Rewrite the data from the line that has "Given: Click inside the Timeout seconds field" through the end of the data, swapping "length value" for "width value" and changing nothing else. Leave the pictures out of your answer.

** Begin **

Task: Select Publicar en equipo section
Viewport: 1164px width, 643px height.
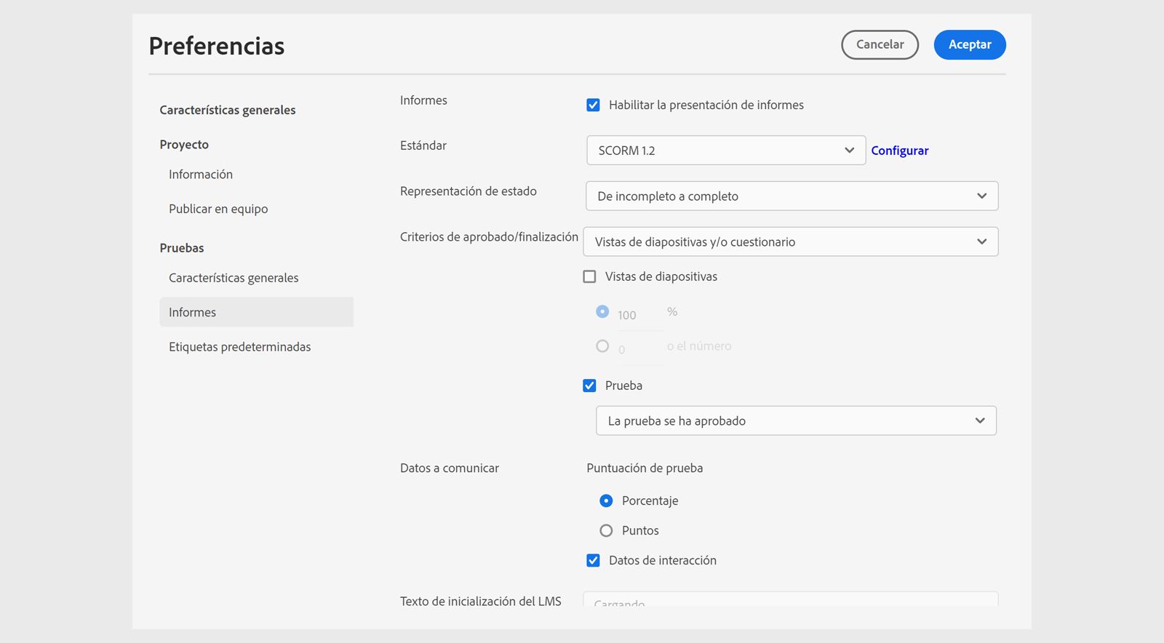Action: pos(218,209)
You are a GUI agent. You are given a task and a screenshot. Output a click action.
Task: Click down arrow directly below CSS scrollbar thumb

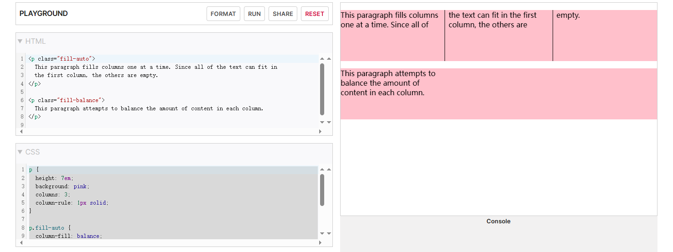322,233
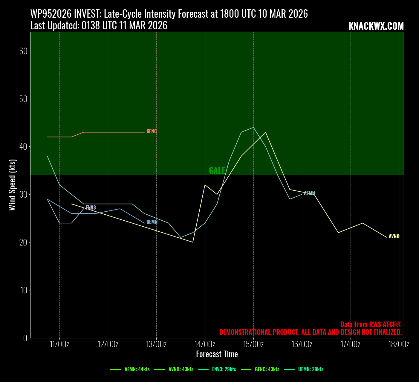Screen dimensions: 419x382
Task: Select the AEMN: 44kts legend entry
Action: point(137,369)
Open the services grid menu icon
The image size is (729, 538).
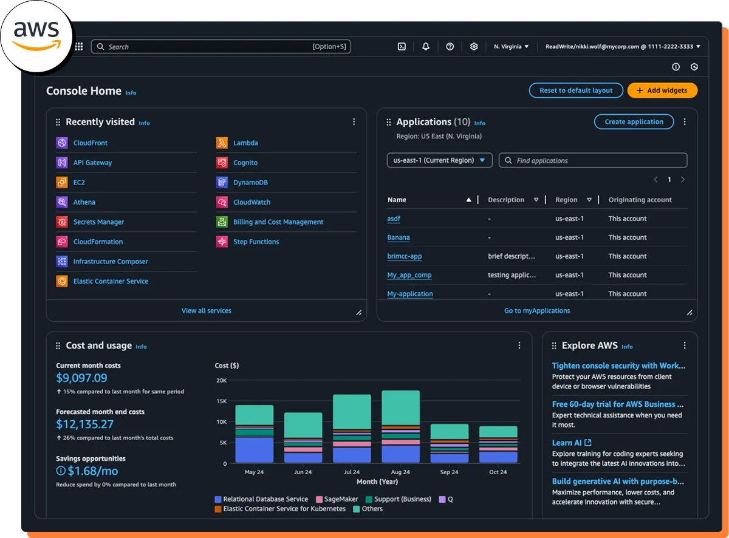[x=80, y=47]
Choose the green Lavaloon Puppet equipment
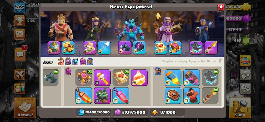 pyautogui.click(x=102, y=95)
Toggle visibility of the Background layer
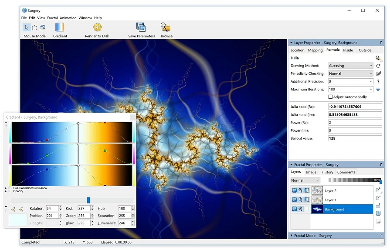Viewport: 390px width, 250px height. tap(295, 209)
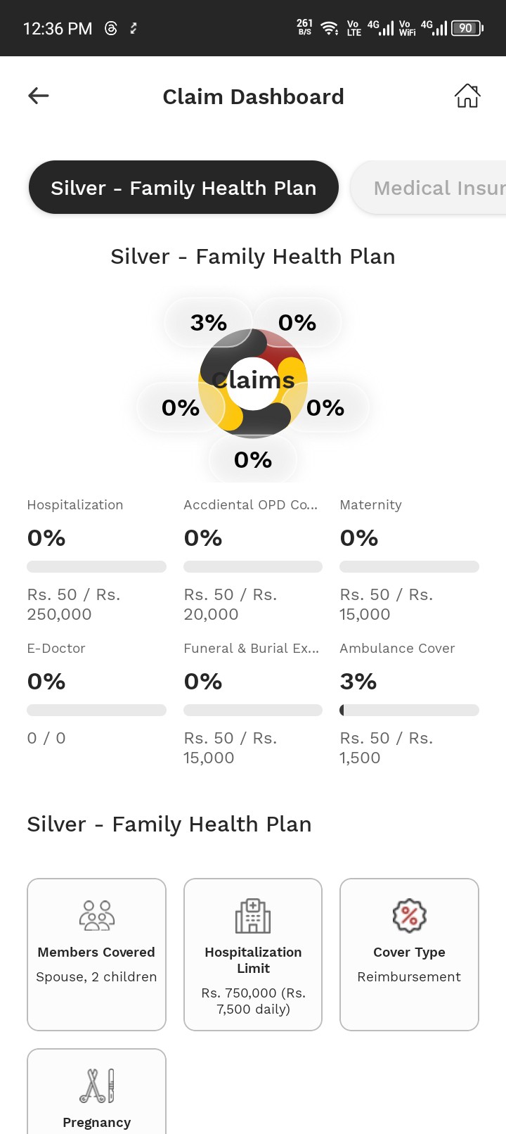Tap the Ambulance Cover progress bar
Viewport: 506px width, 1134px height.
pos(409,711)
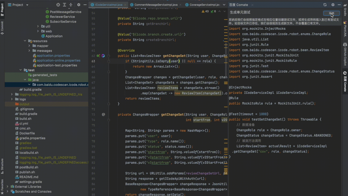Click the locate file crosshair icon in Project panel
Screen dimensions: 348x196
tap(58, 5)
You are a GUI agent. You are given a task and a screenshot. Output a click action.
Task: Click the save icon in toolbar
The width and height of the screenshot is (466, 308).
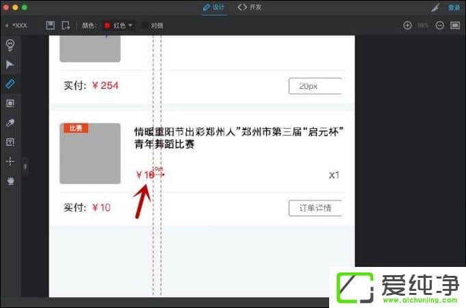(x=50, y=25)
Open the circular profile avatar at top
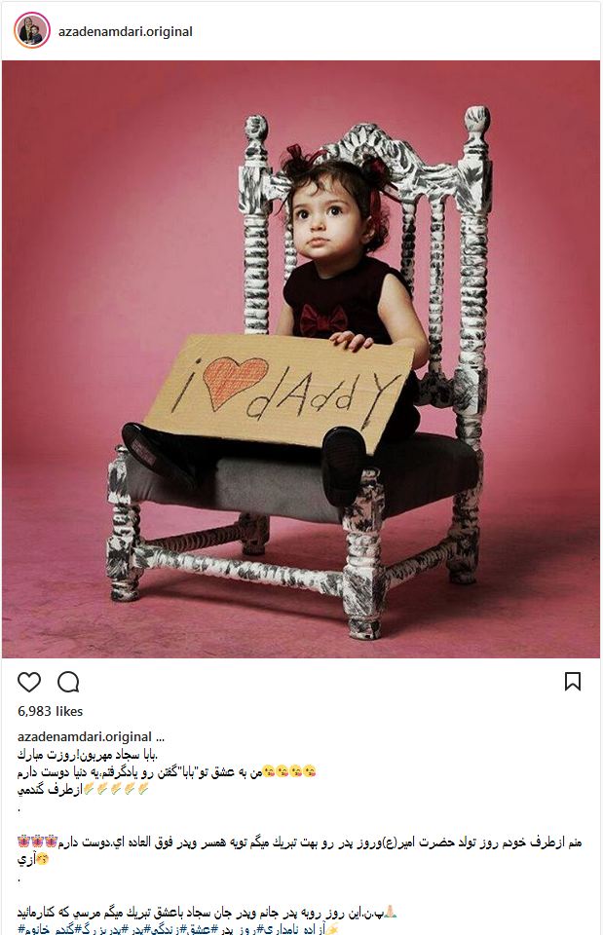 (31, 30)
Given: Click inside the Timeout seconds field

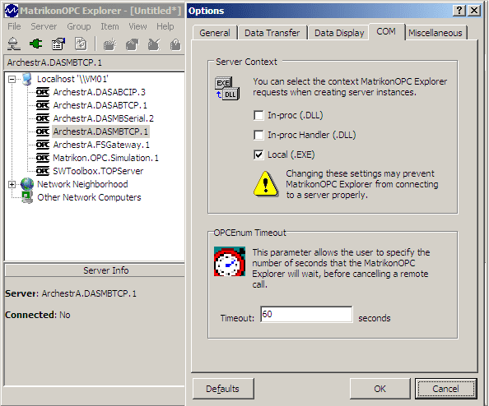Looking at the screenshot, I should (306, 314).
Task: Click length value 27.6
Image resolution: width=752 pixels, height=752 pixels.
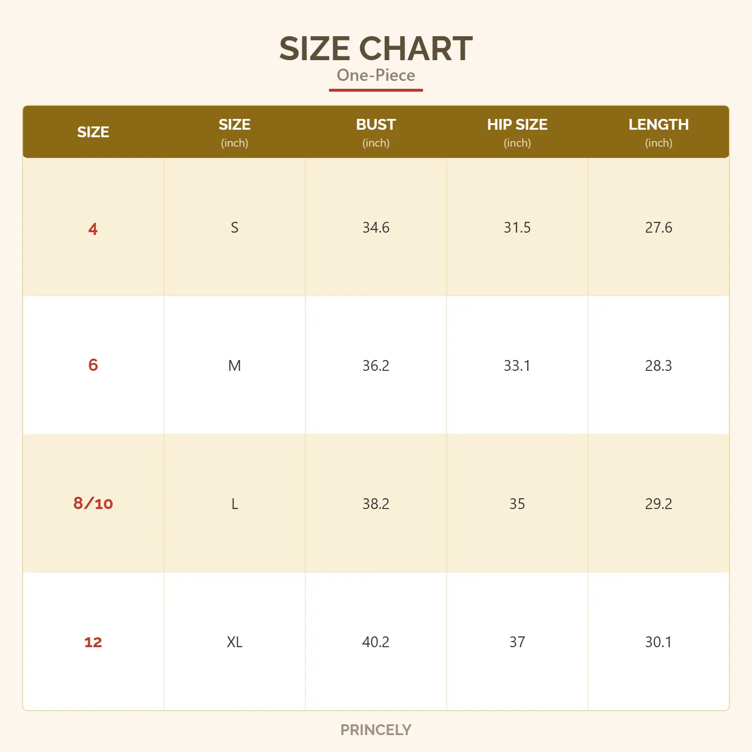Action: click(658, 227)
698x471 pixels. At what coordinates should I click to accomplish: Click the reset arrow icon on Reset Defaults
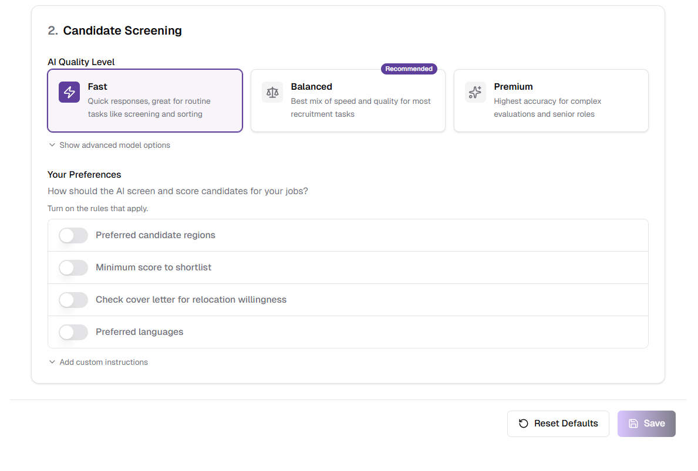coord(523,423)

** End **

**Written response**
Given: Click inside the Timeout seconds field

Looking at the screenshot, I should (306, 314).
Task: Click width value 27.6
Image resolution: width=752 pixels, height=752 pixels.
Action: click(658, 227)
698x471 pixels. At what coordinates should I click to accomplish: Click the reset arrow icon on Reset Defaults
coord(523,423)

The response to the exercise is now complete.